§ WHAT THE TASK ASKS
Once you find the line containing "Open the notification bell icon" in the data below, copy it and each following line exactly, up to and including the line containing "Given: Click the last", and nothing else.

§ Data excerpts
• • •

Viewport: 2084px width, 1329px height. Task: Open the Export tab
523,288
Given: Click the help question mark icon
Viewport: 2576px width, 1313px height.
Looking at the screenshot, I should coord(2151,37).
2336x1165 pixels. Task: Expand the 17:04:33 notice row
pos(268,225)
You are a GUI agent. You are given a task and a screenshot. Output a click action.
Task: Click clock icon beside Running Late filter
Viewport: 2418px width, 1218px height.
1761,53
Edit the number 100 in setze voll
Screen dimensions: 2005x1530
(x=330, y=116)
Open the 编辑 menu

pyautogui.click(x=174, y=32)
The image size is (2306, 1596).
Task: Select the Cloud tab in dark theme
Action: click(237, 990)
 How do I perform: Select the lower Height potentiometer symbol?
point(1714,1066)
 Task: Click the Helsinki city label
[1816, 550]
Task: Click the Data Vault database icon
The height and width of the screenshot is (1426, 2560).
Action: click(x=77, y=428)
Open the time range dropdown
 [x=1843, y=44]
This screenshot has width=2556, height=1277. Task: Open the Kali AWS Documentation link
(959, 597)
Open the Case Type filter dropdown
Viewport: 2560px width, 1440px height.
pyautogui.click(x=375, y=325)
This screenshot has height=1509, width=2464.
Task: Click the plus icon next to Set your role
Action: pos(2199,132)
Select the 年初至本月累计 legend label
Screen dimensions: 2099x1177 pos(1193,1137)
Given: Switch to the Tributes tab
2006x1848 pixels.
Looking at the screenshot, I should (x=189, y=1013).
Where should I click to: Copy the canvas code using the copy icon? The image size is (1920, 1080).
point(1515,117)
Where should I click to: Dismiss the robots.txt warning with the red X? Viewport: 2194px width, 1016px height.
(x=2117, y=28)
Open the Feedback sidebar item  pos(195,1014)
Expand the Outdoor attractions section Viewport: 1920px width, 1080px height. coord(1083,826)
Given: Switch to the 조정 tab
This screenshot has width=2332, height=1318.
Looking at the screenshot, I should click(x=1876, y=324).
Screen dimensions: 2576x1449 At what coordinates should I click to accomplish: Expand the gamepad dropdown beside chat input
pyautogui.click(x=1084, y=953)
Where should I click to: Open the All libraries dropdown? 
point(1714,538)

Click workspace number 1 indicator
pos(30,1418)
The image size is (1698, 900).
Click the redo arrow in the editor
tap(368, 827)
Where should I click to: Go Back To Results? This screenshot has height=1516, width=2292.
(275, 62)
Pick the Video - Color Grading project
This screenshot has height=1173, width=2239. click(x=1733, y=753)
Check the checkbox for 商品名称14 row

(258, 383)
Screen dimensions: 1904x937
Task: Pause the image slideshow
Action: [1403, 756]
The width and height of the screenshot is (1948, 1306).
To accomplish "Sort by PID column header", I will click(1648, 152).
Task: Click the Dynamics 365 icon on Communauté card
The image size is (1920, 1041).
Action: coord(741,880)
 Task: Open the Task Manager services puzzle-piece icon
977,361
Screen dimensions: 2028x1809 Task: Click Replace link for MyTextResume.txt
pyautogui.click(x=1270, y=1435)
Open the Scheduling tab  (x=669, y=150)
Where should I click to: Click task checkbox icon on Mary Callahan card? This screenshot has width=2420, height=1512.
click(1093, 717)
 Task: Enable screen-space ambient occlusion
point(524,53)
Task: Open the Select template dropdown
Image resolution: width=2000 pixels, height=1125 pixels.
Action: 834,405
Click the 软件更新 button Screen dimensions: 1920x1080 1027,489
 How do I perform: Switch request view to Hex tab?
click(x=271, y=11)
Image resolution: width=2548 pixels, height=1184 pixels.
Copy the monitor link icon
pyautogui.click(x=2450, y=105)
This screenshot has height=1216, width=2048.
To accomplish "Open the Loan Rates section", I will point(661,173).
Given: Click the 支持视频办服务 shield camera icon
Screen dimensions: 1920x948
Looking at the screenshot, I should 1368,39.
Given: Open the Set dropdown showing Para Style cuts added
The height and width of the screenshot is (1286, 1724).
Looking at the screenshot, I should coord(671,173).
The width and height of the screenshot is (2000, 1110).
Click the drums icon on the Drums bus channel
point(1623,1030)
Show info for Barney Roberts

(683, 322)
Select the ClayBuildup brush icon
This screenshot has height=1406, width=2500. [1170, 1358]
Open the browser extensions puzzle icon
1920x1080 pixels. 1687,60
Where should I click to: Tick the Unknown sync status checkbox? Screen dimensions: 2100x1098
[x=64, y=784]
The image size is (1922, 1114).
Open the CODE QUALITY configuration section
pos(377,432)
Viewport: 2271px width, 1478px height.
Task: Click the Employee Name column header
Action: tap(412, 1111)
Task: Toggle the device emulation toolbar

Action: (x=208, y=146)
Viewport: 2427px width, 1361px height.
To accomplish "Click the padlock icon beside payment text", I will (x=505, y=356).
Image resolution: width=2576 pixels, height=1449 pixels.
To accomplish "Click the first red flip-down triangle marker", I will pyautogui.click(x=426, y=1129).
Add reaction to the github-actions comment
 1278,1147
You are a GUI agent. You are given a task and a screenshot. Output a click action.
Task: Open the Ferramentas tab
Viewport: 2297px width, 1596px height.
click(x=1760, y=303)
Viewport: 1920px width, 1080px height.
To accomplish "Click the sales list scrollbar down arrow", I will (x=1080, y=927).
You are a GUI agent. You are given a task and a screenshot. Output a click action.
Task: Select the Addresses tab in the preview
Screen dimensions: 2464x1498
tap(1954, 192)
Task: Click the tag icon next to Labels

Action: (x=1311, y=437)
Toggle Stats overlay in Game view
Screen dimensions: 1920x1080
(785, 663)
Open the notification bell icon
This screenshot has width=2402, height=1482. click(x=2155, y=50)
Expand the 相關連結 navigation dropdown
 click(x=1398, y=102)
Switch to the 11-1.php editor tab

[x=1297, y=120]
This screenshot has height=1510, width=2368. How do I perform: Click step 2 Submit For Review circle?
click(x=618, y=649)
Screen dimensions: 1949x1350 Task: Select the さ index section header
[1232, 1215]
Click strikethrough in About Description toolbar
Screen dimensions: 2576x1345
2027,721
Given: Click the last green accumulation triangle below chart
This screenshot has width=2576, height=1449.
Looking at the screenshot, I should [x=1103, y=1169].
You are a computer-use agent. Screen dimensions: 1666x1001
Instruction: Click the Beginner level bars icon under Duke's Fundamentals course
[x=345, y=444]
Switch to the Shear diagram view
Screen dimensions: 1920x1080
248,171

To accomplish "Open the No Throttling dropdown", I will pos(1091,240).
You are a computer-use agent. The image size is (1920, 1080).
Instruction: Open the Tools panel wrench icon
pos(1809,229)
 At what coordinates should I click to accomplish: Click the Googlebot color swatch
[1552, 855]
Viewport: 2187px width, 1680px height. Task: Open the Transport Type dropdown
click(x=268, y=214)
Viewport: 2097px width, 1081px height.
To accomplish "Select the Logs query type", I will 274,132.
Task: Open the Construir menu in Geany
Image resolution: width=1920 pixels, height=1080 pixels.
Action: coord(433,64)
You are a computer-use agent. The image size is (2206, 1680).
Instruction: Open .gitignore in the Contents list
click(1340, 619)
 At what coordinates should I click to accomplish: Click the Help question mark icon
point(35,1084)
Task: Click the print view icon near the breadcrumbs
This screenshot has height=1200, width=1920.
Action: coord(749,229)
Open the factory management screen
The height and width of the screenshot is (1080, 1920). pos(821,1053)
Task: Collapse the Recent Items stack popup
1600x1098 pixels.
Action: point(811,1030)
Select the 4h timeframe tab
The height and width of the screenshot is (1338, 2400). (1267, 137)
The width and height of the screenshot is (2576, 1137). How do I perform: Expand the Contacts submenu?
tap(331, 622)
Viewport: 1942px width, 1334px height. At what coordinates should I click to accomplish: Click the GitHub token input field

• • •

§ WRITTEN SOLUTION
Open the notification bell icon
This screenshot has width=2402, height=1482. click(x=2155, y=50)
Expand the 相關連結 navigation dropdown
 click(x=1398, y=102)
Switch to the 11-1.php editor tab

[x=1297, y=120]
This screenshot has height=1510, width=2368. How do I perform: Click step 2 Submit For Review circle?
click(x=618, y=649)
Screen dimensions: 1949x1350 Task: Select the さ index section header
[1232, 1215]
Click strikethrough in About Description toolbar
Screen dimensions: 2576x1345
2027,721
Given: Click the last green accumulation triangle below chart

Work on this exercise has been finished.